MODELS AND RESOURCE METRICS FOR PARALLEL AND DISTRIBUTED COMPUTATION∗

Abstract
This paper presents a framework of using resource metrics to characterize the various models of parallel computation. Our framework reflects the approach of recent models to abstract architectural details into several generic parameters, which we call resource metrics. We examine the different resource metrics chosen by different parallel models, categorizing the models into four classes: the basic synchronous models, and extensions of the basic models which more accurately reflect practical machines by incorporating notions of asynchrony, communication cost, and memory hierarchy.
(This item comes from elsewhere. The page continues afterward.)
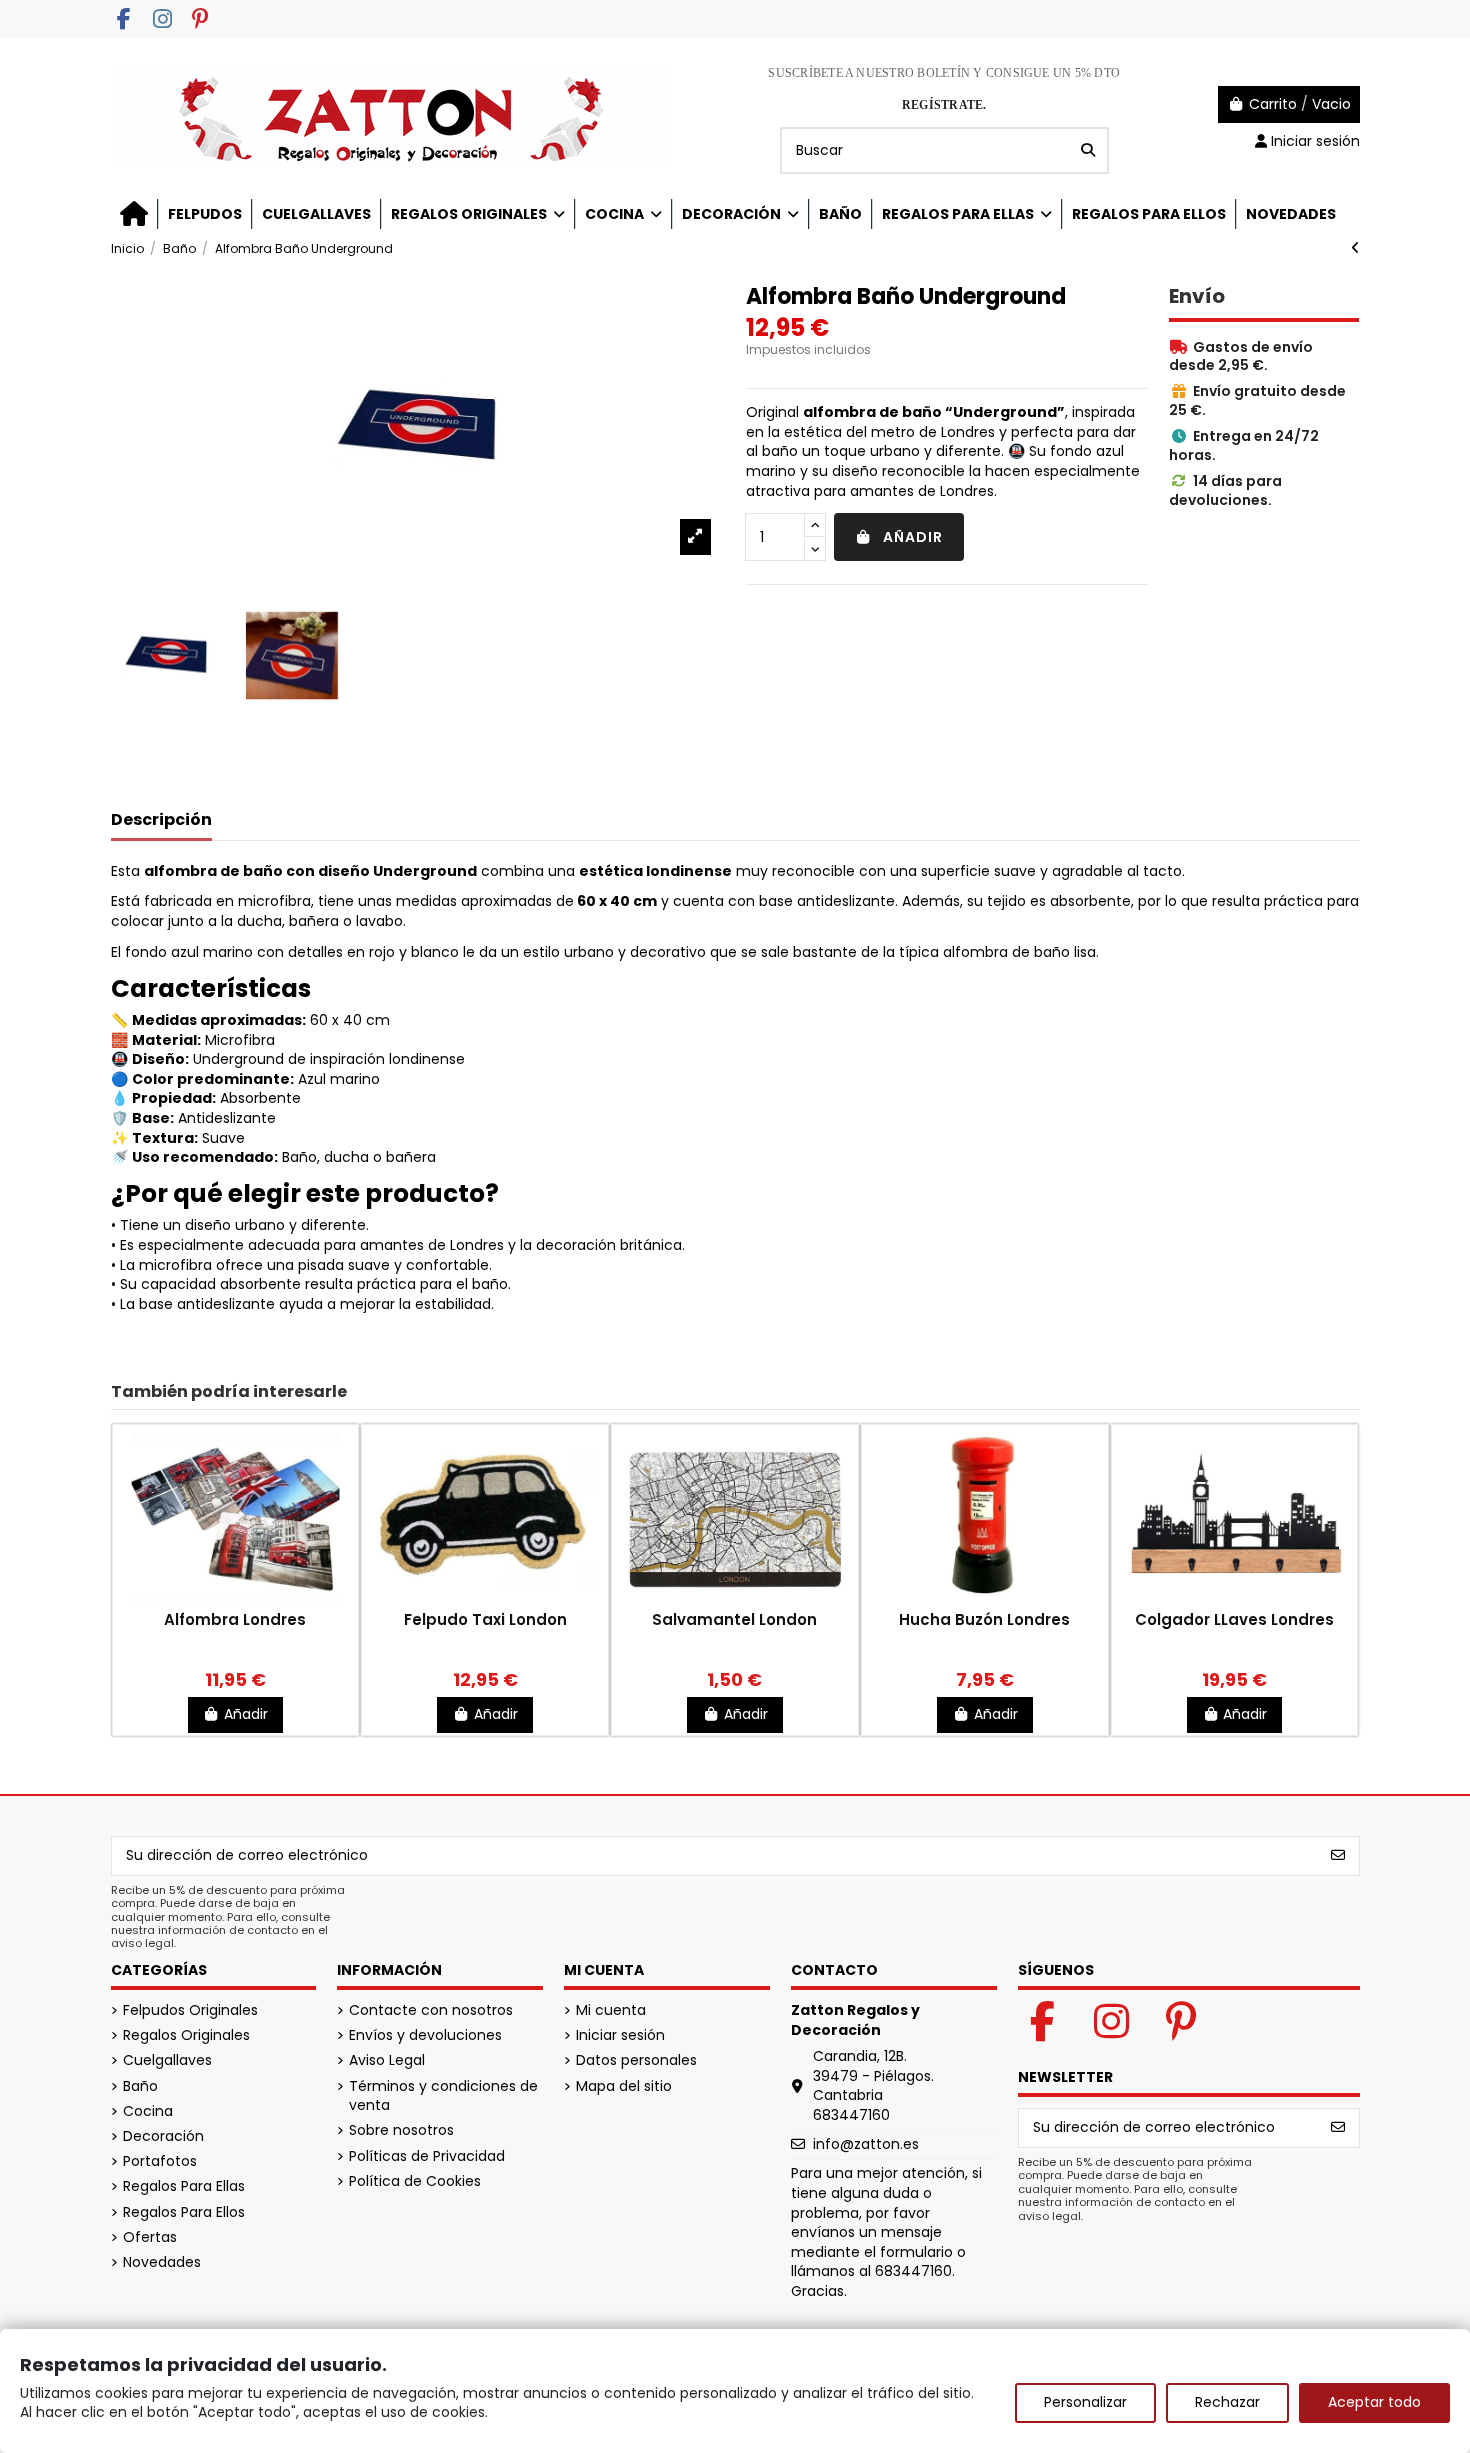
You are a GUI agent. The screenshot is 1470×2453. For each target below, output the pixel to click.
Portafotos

We then present a new parallel computation model, the LogP-HMM model, as an illustration of design principles based on the framework of resource metrics. The LogP-HMM model extends an existing parameterized network model (LogP) with a sequential hierarchical memory model (HMM) characterizing each processor. The result captures both network communication costs and the effects of multileveled memory such as local cache and I/O. More generally, the LogP-HMM is representative of a class of models formed by combining a network model with any of several existing hierarchical memory models. Along these lines we introduce a variant of the LogP-HMM model, the LogP-UMH, which combines the LogP with the Universal Memory Hierarchy (UMH) model. We examine the potential utility of both our models in the design of several near optimal FFT and sorting algorithms. We also examine the potential of the LogP-UMH to more accurately reflect parallel machines by matching the model to the CM-5 and IBM SP2.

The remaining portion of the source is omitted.